Antilymphocyte (Antithymocyte) Globulin
Other immunosuppressive measures directed at T cells include the use of antilymphocyte (antithymocyte) globulin (ATG), an IgG polyclonal antibody, at the time of transplantation and the use of lymphoid irradiation before transplantation. The useful ness of ATG for preventing or reversing rejection in renal allograft recipients has been well established. Adverse side effects can include complement-mediated lysis of lymphocytes, serum sickness, leukopenia, and thrombocytopenia.
Among patients at high risk for acute rejection or delayed graft function who have received a kidney transplant from a cadaveric donor, induction therapy consisting of a 5-day course of antithymocyte globulin, as compared with basiliximab, reduces the incidence and severity of acute rejection but not the incidence of delayed graft function.
A regimen of total lymphoid irradiation plus antithymocyte globulin decreases the incidence of acute GVHD and allows graft antitumor activity in patients with lymphoid malignant diseases or acute leukemia treated with hematopoietic cell transplantation.
Nulojix
One of the newest drugs is Nulojix (belatacept).
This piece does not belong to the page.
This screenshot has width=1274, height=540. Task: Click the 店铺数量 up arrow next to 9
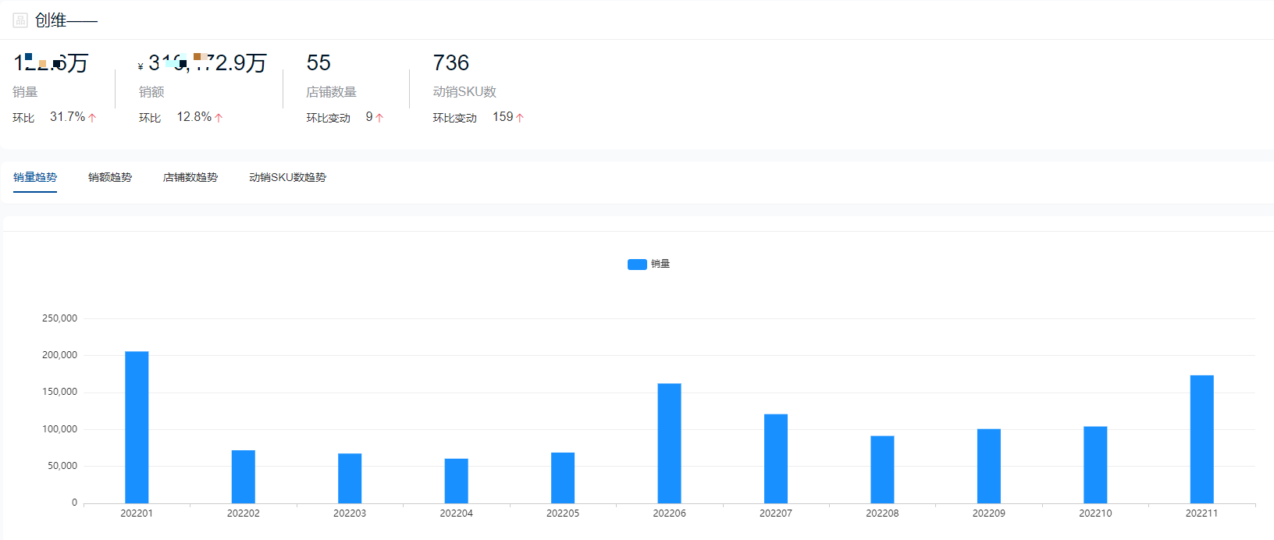point(379,118)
This drug was approved by the FDA in 2011 to prevent acute rejection in adult patients who have had a kidney transplant. This drug is approved for use with other immunosuppressants, e.g., basiliximab, mycophenolate mofetil, and corticosteroids. This type of drug is called a selective T cell costimulation blocker.
Monoclonal Antibodies
Monoclonal antibody (muromonab-CD3, OKT2 [Ortho clone, OKT3]) is used because the CD3 surface membrane marker is found on all mature post-thymic T cells. Interaction between OKT3 and the surface of mature T lymphocytes causes T cell depletion. The use of OKT3 reverses almost all acute renal transplant rejection and is indicated for the treatment of steroid-resistant rejection. A side effect of this drug is cytokine-release syndrome, a condition of flulike symptoms, dyspnea, aseptic meningitis, and pulmonary edema.
Dacliximab (Zenapax) is a recently approved humanized monoclonal antibody to the alpha subunit of the IL-2 receptor. A decreased incidence of renal allograft rejection has been observed with triple- and/or double-immunosuppressive regimens.